W "Deklaracji" zapisana jest "współpraca z pracodawcami przyjaznymi osobom LGTB+ i tęczowymi sieciami pracowniczymi". To jest ewidentny przywilej, bo inne grupy mniejszościowe, na przykład osoby psychicznie chore albo rozmaite mniejszości religijne (adwentyści, świadkowie Jehowy itd.) nie mogą liczyć na taką szczególną współpracę miasta z pracodawcami, którzy zadeklarowaliby ich zatrudnianie.
Powołany ma być także Pełnomocnik Prezydenta ds. Społeczności LGBT+, mimo że istnieje już urząd Pełnomocnika ds. Równego Traktowania. Wynika z tego, że społeczność LGBT+ będzie miała swojego własnego pełnomocnika. To też jest przywilej, bo nie zostały powołane urzędy Pełnomocników ds. żydów, świadków Jehowy, metodystów, buddystów, pacyfistów, wegetarian czy innych grup, które mogą przy różnych okazjach spotykać się z dyskryminacją.
Natomiast "deklaracja miasta, że postara się podjąć działania zmniejszające ryzyko mowy nienawiści czy przemocy wobec osób homoseksualnych w szkołach" to oczywiście też przywilej, bo miast o nie deklaruje, że będzie ogólnie walczyć z przemocą i mową nienawiści w szkołach, w odniesieniu do każdej grupy, tylko traktuje jedną, wybraną grupę w sposób wyjątkowy - to jest właśnie definicja przywileju.
No też mi "przywileje" z karty LGBT. Np. zobowiązanie miasta do pracy zmierzającej do wzmożenia działań antyprzemocowych, w tym w zakresie przemocy i mowy nienawiści wobec osób homoseksualnych.

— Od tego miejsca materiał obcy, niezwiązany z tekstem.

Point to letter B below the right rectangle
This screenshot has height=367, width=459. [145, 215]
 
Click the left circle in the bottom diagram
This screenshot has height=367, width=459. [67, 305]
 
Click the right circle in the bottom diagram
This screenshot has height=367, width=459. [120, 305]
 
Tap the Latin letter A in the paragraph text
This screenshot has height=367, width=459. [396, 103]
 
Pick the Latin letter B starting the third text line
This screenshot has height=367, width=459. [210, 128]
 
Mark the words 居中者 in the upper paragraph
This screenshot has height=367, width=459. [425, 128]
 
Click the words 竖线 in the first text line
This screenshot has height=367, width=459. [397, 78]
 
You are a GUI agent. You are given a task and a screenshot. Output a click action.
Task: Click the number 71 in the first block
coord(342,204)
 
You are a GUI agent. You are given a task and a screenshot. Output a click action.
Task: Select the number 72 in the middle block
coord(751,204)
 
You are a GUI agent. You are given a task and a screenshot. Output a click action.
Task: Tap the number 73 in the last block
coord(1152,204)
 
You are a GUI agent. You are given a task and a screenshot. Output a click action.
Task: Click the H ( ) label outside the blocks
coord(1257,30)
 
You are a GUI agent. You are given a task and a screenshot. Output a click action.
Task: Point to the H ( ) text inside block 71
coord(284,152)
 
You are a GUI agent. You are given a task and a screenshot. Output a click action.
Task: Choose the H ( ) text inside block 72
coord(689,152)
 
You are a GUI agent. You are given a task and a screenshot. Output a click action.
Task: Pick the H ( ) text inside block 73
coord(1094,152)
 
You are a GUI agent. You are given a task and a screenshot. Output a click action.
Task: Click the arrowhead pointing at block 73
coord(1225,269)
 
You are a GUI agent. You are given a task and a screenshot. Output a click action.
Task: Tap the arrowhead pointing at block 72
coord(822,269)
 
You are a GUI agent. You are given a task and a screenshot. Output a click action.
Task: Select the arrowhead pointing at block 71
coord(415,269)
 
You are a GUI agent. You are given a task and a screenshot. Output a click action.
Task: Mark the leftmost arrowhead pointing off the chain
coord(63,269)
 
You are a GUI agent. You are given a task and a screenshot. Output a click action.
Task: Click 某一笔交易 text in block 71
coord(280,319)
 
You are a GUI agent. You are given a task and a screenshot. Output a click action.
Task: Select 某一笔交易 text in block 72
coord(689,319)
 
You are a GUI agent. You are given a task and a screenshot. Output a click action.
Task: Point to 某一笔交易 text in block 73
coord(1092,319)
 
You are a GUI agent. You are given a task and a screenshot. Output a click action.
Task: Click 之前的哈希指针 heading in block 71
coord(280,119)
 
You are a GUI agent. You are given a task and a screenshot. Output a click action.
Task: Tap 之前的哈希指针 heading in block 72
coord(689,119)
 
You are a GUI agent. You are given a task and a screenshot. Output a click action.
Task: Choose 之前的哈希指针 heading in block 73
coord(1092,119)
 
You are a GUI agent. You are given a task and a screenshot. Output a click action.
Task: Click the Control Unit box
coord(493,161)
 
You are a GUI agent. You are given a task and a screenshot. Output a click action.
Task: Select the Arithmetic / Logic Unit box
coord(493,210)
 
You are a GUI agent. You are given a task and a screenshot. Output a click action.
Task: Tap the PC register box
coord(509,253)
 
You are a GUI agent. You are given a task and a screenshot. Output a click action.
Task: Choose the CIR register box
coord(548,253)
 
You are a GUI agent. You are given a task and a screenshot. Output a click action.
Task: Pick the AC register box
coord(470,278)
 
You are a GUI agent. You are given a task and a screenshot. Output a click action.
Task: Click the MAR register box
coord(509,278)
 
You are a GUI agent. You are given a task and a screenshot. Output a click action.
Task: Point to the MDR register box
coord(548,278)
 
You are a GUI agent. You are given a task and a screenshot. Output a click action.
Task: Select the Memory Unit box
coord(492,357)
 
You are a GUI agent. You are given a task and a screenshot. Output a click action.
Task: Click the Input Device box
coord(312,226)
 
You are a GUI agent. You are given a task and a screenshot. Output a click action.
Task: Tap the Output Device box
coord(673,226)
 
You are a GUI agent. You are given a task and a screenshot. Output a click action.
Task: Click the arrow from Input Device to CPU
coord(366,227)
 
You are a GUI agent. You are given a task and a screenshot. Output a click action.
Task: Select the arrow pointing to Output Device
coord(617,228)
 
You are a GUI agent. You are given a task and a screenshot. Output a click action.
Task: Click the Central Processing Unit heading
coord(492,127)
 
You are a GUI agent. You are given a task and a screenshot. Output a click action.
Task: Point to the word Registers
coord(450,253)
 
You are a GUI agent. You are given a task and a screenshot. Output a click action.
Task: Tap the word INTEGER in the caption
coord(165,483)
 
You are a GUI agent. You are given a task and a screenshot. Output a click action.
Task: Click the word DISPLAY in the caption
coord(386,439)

A tymczasem osoby te nadal nie mogą np. zarejestrować swojego związku, po partnerze mogą dziedziczyć wyłącznie z testamentu (co powoduje dla partnera ryzyko zapłaty zachowku na rzecz krewnych i powinowatych uznawanych przez prawo cywilne), a do tego spadek obciążony jest podatkiem i to w najwyższej grupie podatkowej. Nie mogą wspólnie rozliczać PIT. itp. itd.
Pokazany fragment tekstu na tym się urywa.